債券先物反発、需給の良さや株軟化で買い優勢-30年債入札結果は低調

債券先物相場は小幅に反発。きょう の30年債入札結果が低調となったため、いったんは売りが増える場面が あったものの、応札倍率が高水準となるなど需給の良さや株価の軟化を 背景に買いが優勢となった。現物債も横ばい圏で底堅く推移した。

東京先物市場で中心限月の9月物は前日比4銭安の143円97銭で開 始し、午前9時すぎに14銭安の143円87銭まで下げた。直後から買いが 入って下げ幅を縮めたが、午後零時45分の入札結果発表後には143円90 銭まで下落。その後は株価が軟調に推移する中で買いが優勢になり、一 時144円10銭と日中取引で5月10日以来の高値を付けた。取引終盤にか けては下げに転じる場面もあり、結局は1銭高の144円02銭で引けた。

DIAMアセットマネジメントの山崎信人上席ファンドマネジャー は、日経平均株価の一時マイナス転換や円高が債券先物相場を支えたと 説明した。30年債の入札結果は問題ないと分析。「証券会社の買い戻し が入ったが、投資家の需要が足りなかった分だけテールが流れた。た だ、投資家はきのうまで前倒し気味に買っており、超長期ゾーンの需給 はニュートラルの状況だろう」と語った。

現物債市場で長期金利の指標となる新発10年物国債の329回債利回 りは前日比1ベーシスポイント(bp)高い0.765%で始まったが、徐々に 水準を切り下げ、午後1時半前には0.75%に低下。7日に付けた5月13 日以来の低水準に並んだ。その後は横ばいの0.755%。5年物の113回債 利回りは0.5bp高い0.285%で開始し、午後に入ると横ばいの0.28%で取 引された。

20年物の145回債利回りは0.5bp高い1.69%で始まり、午後2時前後 に1.68%に低下。前日に付けた1カ月ぶり低水準に並んだ。30年物の39 回債利回りは午前に0.5bp低い1.79%と6月13日以来の低水準を付け た。午後に入ると一時1.805%に上昇したが、その後再び1.79%に下 げ、午後2時40分前後からは横ばいの1.795%で推移した。

財務省がこの日実施した表面利率1.9%の30年利付債(39回債、8 月発行)の入札結果によると、最低落札価格は101円85銭と市場予想 を25銭下回った。小さければ好調とされるテール(最低と平均落札価格 の差)は26銭と前回の1銭から急拡大。ただ、投資家需要の強さを示す 応札倍率は4.14倍と昨年10月以来の高水準となった。
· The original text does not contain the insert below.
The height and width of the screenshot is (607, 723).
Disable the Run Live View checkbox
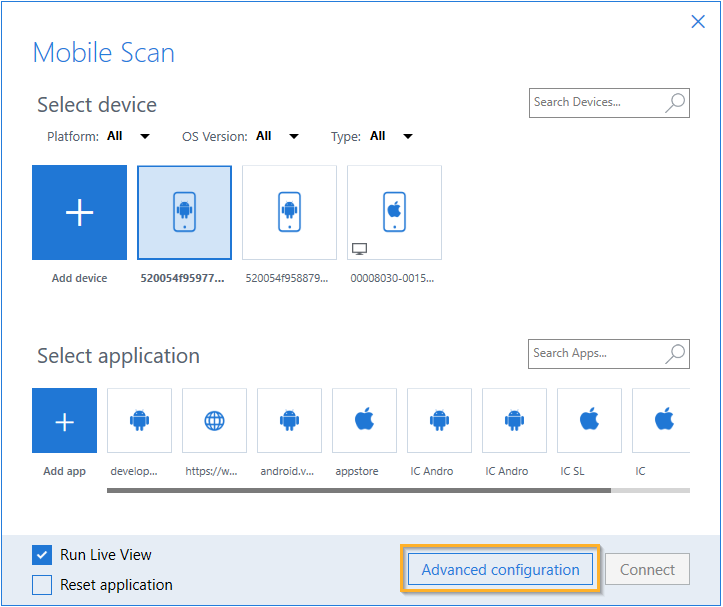click(x=42, y=555)
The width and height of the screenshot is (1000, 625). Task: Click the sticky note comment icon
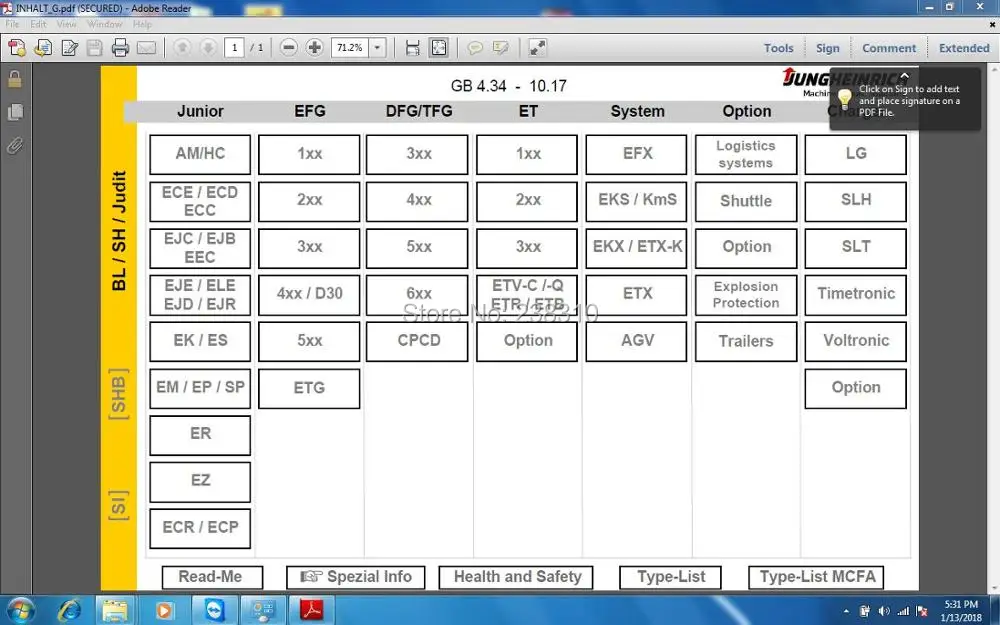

三菱UFJモルガン・スタンレー証券の六車治美シニア債券ストラ テジストは、30年債入札はやや弱めだったとし、「テールは拡大し、最 低落札価格は予想を下回ったが、応札倍率は高めだった」と分析。もっ とも、「事前に30年債利回りが低下していた。需給というよりも、先回 り的な買いでフラット化したため」だとも話した。

東京株式相場は3日ぶりに小反発。TOPIXは午前に前日比1% 超上昇する場面もあったが、午後には下落に転じ、結局は0.1%高 の1140.91で引けた。東京外国為替市場では円が対ドルで1ドル=96円 台後半。前日の海外市場では一時95円81銭と6月19日以来のドル安・円 高水準を付けた。

財務省は9日午後、国債や借入金などを合計した国の債務残高が今 年6月末現在で1008兆6281億円となり、初めて1000兆円の大台を突破し たと発表。前年度末時点から17兆270億円増えた。うち国債が830兆4527 億円と、同8兆9786億円増加した。